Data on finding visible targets
'''

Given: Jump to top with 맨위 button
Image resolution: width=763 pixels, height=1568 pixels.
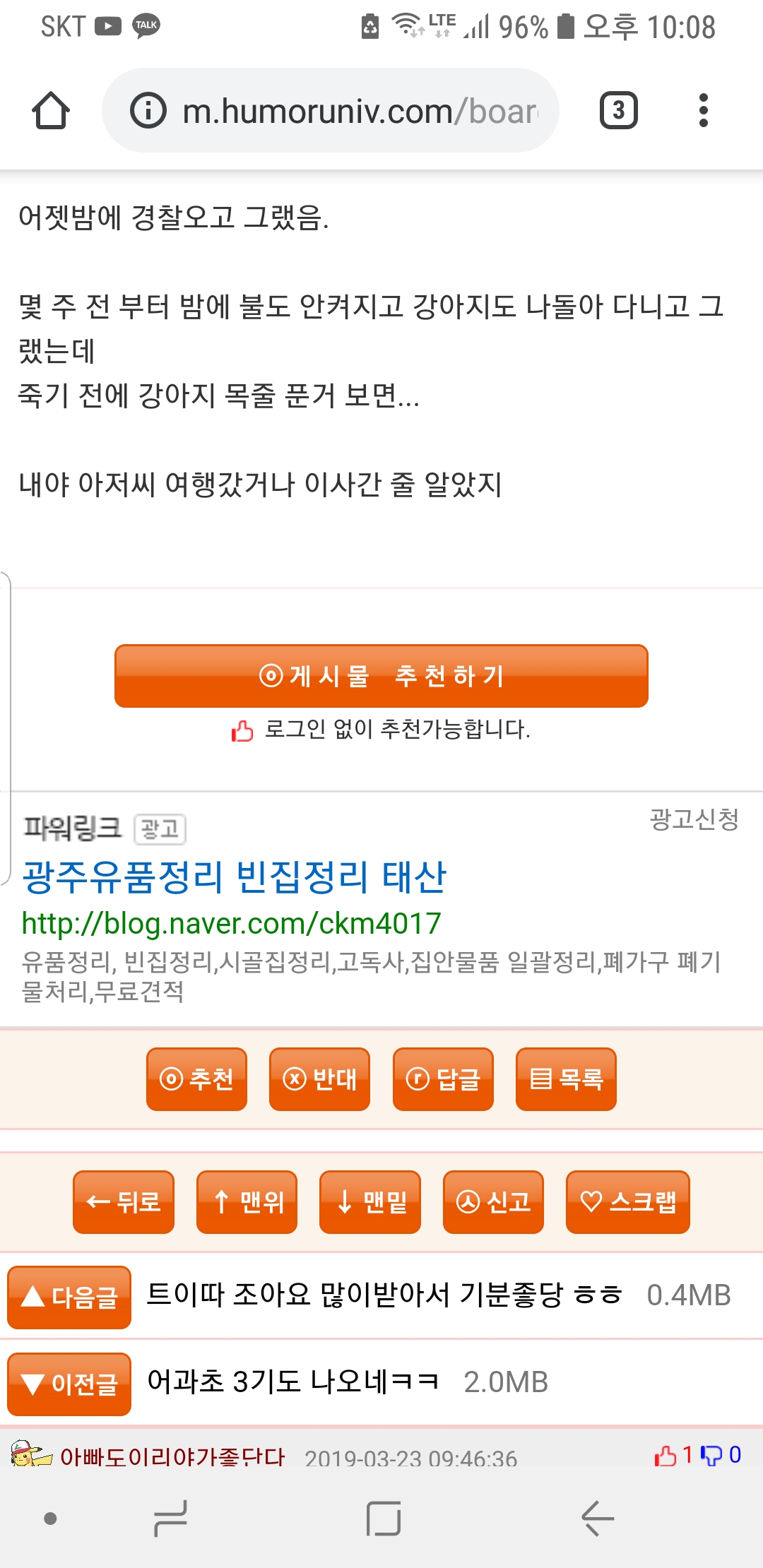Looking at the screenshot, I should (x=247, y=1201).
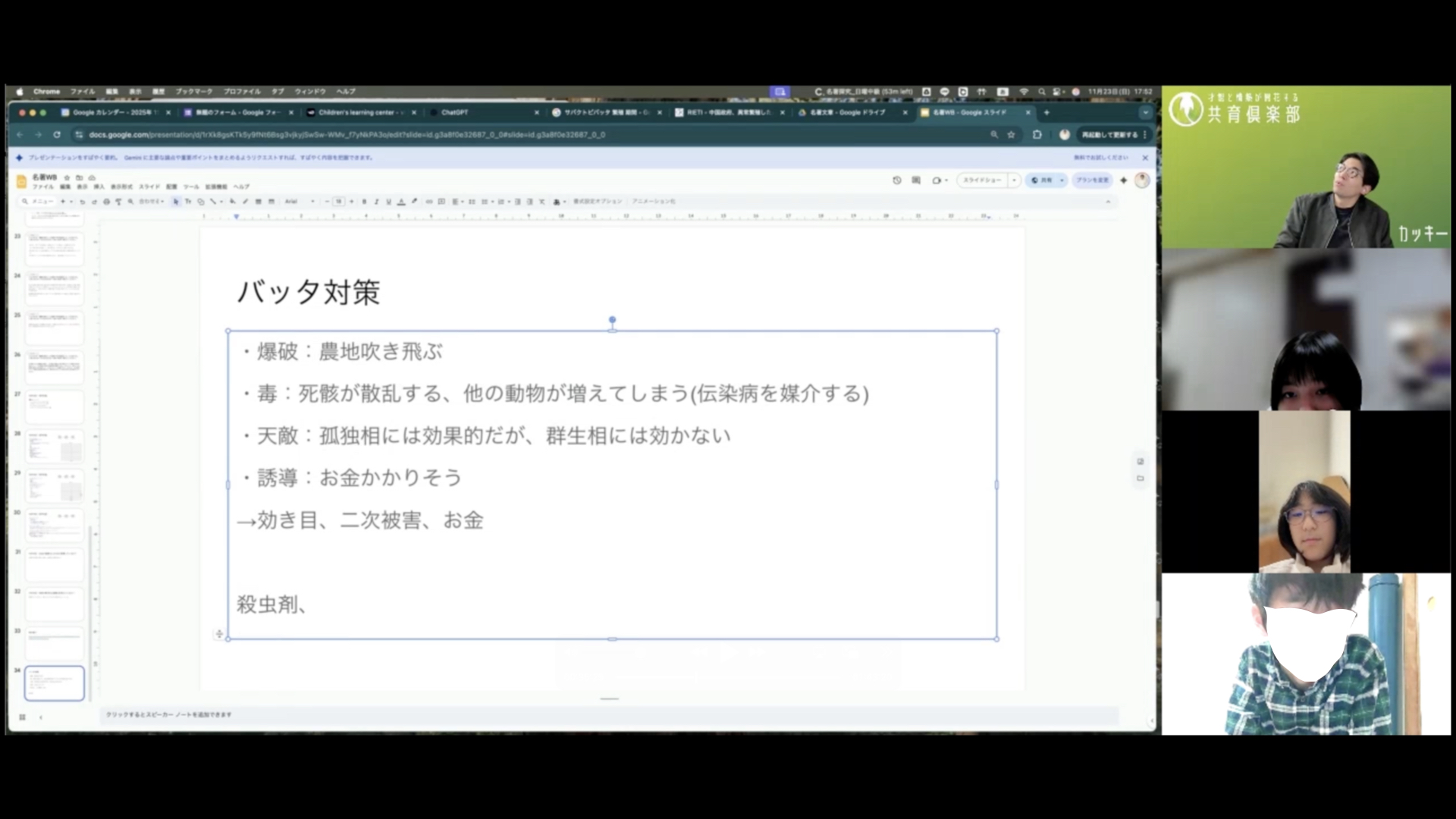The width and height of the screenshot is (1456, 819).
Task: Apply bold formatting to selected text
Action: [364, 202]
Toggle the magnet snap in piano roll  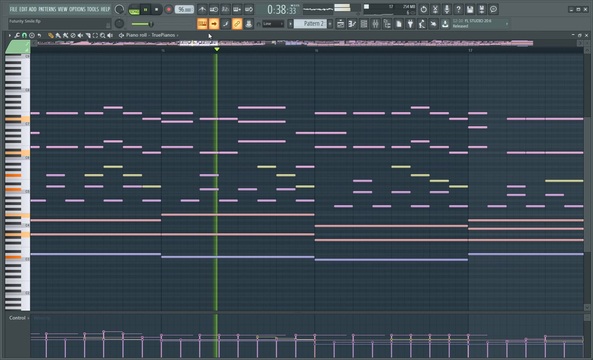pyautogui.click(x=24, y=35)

'''

_Requirement_
Print the item lines above word for word, beginning at the first line of the items and ending after the line that contains "Action: [364, 202]". Leave out the pictures.

_Written solution_
Given: Jump to top with 맨위 button
Image resolution: width=763 pixels, height=1568 pixels.
Looking at the screenshot, I should (x=247, y=1201).
The width and height of the screenshot is (1456, 819).
Task: Apply bold formatting to selected text
Action: [364, 202]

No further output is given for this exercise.